The impact of aberrant glycosylation alterations on cancer progression, cell adhesion, and metastasis. Disease progression in the pancreas correlates with alterations in core O- and N-glycan moieties. These include truncated O-glycans, increased sialylation, mucin deposition, Lewis blood group antigen decoration, and tumor microenvironment (TME) lectin expression. These alterations in protein and lipid glycosylation can drive changes in cell adhesion and metastasis, enabling more efficient colonization of distant organs such as the lung and liver.
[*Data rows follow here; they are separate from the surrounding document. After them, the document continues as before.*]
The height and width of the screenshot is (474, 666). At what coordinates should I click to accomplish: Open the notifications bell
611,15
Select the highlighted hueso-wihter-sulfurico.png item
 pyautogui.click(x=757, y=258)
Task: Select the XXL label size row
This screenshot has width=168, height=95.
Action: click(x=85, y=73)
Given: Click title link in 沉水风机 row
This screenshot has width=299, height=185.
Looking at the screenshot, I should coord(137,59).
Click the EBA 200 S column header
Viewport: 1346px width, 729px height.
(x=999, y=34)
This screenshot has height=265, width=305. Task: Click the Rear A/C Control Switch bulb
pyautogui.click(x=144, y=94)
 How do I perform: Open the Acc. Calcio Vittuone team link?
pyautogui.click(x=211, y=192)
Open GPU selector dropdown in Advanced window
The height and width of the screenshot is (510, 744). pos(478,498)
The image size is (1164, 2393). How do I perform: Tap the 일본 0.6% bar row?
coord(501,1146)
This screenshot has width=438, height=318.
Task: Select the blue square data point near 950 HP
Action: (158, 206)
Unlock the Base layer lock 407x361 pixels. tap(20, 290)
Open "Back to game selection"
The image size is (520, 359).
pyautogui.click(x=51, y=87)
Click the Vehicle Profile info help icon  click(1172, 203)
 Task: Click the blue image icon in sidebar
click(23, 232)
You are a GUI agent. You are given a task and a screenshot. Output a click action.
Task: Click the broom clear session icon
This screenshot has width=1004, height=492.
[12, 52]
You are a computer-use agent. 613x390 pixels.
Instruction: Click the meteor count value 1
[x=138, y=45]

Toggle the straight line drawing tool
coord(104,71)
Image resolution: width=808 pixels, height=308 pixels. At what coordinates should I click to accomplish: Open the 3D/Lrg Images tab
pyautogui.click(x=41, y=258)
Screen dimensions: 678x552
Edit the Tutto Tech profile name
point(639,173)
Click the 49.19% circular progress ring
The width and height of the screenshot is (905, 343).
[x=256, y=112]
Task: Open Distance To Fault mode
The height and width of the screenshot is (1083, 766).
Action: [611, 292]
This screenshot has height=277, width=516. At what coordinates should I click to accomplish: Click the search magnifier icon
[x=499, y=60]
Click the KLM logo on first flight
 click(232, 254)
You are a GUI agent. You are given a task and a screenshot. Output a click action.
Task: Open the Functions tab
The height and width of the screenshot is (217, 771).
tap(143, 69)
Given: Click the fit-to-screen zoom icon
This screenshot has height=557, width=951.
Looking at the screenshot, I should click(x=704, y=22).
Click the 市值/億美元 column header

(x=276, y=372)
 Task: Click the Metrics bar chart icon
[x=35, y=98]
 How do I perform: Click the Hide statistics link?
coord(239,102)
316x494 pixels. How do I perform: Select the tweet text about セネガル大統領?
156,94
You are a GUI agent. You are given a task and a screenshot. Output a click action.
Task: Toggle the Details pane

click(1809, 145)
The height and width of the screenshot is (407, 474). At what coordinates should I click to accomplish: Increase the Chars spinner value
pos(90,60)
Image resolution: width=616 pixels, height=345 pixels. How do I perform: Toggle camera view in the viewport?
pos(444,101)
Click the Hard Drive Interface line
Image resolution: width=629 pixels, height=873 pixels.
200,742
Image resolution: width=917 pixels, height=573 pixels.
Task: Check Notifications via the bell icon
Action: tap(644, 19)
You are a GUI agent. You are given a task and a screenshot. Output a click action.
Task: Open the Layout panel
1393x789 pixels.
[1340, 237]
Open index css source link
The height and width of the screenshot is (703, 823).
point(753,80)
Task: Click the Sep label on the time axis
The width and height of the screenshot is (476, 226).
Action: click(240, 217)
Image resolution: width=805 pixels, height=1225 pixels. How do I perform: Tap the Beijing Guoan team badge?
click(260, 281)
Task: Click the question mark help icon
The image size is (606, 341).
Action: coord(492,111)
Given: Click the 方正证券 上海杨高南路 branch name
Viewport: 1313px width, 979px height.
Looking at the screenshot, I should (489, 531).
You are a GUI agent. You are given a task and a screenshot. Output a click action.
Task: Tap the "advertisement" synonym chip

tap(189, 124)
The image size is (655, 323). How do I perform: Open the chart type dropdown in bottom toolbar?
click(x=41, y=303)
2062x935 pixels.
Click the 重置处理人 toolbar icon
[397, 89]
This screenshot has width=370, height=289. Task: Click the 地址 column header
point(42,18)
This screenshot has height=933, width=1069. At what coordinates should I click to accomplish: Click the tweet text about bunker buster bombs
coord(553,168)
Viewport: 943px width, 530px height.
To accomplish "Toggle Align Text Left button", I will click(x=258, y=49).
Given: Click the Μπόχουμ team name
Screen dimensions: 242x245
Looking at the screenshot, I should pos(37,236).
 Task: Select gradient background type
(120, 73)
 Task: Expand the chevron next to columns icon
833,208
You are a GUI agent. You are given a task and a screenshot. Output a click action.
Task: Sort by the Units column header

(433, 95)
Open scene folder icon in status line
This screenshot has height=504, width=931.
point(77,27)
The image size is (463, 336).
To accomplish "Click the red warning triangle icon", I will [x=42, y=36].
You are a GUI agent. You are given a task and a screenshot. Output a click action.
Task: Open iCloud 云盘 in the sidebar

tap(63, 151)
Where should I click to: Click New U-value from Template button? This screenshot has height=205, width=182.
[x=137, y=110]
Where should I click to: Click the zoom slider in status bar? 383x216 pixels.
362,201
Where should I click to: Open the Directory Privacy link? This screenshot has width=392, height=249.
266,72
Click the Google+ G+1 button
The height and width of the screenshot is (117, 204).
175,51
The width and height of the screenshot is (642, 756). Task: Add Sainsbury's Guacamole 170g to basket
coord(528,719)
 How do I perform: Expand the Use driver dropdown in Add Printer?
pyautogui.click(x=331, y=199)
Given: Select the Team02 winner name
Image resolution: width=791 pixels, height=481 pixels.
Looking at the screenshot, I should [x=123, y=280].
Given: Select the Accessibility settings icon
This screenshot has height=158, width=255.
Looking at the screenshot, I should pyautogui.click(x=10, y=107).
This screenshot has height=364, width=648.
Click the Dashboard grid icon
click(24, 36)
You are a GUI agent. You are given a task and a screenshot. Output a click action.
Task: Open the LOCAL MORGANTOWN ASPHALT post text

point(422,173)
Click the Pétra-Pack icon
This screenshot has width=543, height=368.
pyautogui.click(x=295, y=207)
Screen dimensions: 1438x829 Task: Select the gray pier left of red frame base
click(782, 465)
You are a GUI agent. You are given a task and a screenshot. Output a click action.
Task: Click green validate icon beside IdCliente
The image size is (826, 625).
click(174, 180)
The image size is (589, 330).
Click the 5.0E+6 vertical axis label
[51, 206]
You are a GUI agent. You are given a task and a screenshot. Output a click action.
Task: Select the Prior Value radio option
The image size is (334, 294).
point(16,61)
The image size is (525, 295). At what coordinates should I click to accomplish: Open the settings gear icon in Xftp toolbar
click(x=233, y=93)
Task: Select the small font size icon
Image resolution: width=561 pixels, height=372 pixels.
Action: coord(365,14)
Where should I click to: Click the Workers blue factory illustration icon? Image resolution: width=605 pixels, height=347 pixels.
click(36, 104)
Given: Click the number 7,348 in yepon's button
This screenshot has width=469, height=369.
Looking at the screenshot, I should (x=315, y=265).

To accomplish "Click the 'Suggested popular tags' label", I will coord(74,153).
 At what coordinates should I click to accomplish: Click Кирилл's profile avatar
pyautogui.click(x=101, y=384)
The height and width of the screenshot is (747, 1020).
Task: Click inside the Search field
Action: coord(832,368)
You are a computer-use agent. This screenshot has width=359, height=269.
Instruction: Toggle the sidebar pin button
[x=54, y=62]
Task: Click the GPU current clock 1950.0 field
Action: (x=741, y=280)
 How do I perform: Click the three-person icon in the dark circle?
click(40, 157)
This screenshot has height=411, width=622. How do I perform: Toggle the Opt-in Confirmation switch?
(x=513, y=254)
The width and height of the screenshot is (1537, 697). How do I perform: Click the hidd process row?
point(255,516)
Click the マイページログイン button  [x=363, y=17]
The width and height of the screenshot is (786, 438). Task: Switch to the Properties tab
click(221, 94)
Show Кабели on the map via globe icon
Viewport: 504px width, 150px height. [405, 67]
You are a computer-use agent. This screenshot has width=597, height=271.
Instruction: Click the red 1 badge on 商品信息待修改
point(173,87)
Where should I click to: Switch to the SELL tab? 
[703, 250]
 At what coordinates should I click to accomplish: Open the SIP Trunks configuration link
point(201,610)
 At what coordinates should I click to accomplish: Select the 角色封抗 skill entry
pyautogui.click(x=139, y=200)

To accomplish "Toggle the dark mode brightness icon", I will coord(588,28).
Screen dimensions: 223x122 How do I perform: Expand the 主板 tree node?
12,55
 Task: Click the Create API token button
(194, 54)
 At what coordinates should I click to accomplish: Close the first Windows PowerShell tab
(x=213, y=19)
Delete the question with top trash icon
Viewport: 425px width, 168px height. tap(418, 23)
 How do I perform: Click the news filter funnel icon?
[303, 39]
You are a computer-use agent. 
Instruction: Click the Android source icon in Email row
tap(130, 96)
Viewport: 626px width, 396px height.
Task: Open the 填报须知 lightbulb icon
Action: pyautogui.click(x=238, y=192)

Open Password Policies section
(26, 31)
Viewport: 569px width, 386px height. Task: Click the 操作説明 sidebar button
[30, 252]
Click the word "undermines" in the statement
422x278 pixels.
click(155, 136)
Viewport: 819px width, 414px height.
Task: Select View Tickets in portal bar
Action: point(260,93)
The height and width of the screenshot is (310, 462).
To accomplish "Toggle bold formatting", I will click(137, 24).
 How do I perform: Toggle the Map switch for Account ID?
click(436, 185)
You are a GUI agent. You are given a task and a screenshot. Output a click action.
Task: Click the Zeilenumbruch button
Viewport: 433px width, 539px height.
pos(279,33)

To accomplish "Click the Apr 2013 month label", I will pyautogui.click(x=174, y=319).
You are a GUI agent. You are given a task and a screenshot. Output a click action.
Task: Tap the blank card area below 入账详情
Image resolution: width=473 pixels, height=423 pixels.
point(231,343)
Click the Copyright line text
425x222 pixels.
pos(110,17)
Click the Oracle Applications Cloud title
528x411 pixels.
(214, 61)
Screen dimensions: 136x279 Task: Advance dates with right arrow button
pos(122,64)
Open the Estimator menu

The secondary metastatic sites often recapitulate the altered glycosylation landscape of the primary tumor.

Figure 3.

The impact of glycosylation on the PDA immune microenvironment. The steric hindrance from aberrant glycan elongation on the cell surface of PDA cells prevents interaction with anti-tumorigenic immune cell types, providing one mechanism of tumor cell immune escape (1). Increased expression of sialyltransferases such as ST3Gal1/4 leads to increases in tumor cell surface sialic acid that act as ligands for Siglec7/9, promoting monocyte differentiation into tumor-associated macrophages (2). Expression of MUC1 has been demonstrated to promote the release of inflammatory cytokines that play roles in regulatory T cell and myeloid-derived suppressor cell chemotaxis (3). Conversely, inflammatory cytokine signals from the surrounding microenvironment influence tumor cell glycosyltransferase expression that subsequently alters glycosylation landscapes, including expression of sialylated epitopes (4).